[Collected data]

▼▼▼

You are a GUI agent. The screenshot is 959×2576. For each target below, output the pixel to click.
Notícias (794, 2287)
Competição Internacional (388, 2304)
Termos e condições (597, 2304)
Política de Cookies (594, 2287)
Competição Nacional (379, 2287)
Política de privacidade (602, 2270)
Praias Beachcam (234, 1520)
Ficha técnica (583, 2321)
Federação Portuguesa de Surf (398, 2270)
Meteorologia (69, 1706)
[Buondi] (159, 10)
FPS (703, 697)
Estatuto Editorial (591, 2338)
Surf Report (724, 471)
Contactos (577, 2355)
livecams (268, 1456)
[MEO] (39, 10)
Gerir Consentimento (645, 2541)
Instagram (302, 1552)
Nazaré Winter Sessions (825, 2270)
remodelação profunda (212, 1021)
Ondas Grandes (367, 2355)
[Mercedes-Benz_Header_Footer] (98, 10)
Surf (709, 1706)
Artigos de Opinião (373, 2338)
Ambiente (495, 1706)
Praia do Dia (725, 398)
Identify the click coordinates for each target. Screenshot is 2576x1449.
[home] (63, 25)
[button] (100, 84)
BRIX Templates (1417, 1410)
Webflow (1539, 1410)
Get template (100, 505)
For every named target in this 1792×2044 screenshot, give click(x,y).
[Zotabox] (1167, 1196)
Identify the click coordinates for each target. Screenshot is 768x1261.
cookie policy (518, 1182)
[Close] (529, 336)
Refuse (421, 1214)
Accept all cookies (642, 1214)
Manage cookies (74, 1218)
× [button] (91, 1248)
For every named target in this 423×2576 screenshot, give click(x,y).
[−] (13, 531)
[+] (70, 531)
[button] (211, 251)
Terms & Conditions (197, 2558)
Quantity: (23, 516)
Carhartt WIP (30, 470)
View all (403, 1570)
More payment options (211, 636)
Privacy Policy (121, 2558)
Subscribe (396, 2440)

▲▲▲

-- EXERCISE INSTRUCTIONS --
Count every line above that includes the string "click", and answer with the count only.

-- RESULT --
5